Thursday, July 14, 2005

py lib gems: greenlets and py.xml

I've been experimenting with various tools in the py library lately, in preparation for a presentation I'll give to the SoCal Piggies group meeting this month. The py lib is choke-full of gems that are waiting to be discovered. In this post, I'll talk a little about greenlets, the creation of Armin Rigo. I'll also briefly mention py.xml.

Greenlets implement coroutines in Python. Coroutines can be seen as a generalization of generators, and it looks like the standard Python libray will support them in the future via 'enhanced generators' (see PEP 342). Coroutines allow you to exit a function by 'yielding' a value and switching to another function. The original function can then be re-entered, and it will continue execution from exactly where it left off.

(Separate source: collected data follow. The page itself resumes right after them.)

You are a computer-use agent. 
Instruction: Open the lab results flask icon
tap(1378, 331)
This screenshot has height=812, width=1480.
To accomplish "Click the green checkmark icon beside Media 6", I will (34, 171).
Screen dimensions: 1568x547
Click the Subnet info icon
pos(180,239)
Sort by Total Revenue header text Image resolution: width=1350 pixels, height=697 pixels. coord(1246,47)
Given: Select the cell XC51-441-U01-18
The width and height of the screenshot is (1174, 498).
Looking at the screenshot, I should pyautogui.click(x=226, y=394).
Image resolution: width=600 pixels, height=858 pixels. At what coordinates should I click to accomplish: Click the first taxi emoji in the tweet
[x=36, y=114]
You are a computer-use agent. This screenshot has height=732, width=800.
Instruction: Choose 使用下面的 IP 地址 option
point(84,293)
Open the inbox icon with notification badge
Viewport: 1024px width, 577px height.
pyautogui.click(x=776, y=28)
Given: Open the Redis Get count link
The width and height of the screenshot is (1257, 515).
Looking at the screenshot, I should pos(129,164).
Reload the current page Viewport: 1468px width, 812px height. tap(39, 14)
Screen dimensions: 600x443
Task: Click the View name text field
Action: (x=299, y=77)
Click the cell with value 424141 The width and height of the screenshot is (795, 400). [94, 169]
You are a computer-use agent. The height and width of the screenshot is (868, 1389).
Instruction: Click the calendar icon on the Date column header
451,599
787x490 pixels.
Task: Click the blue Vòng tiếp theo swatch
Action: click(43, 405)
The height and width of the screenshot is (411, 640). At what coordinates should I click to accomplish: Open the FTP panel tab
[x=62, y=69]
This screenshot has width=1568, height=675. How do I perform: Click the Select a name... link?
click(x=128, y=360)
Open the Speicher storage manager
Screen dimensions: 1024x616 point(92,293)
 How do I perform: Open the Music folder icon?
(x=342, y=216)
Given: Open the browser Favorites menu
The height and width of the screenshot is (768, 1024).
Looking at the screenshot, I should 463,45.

The greenlet documentation offers some really eye-opening examples of how they can be used to implement generators for example. Another typical use case for greenlets/coroutines is turning asynchronous or event-based code into normal sequential control flow code -- the Python Desktop Server project has a good example of exactly such a transformation.

I've also been reading and looking at the code from Armin's EuroPython talk on greenlets. The talk itself must have been highly entertaining, since it is presented as a PyGame-based game. In one of the code examples I downloaded, I noticed yet another application of the asynchronous-to-sequential transformation, this time related to parsing XML data. In a few lines of code, Armin showed how to turn an asynchronous, Expat-based parsing mechanism into a generator that yields the XML elements one at a time. This approach combines the advantages of 1) using a stream oriented parser (and thus being able to process large amounts of XML data via handlers) with 2) using a generator to expose the XML parsing code in the shape of an iterator.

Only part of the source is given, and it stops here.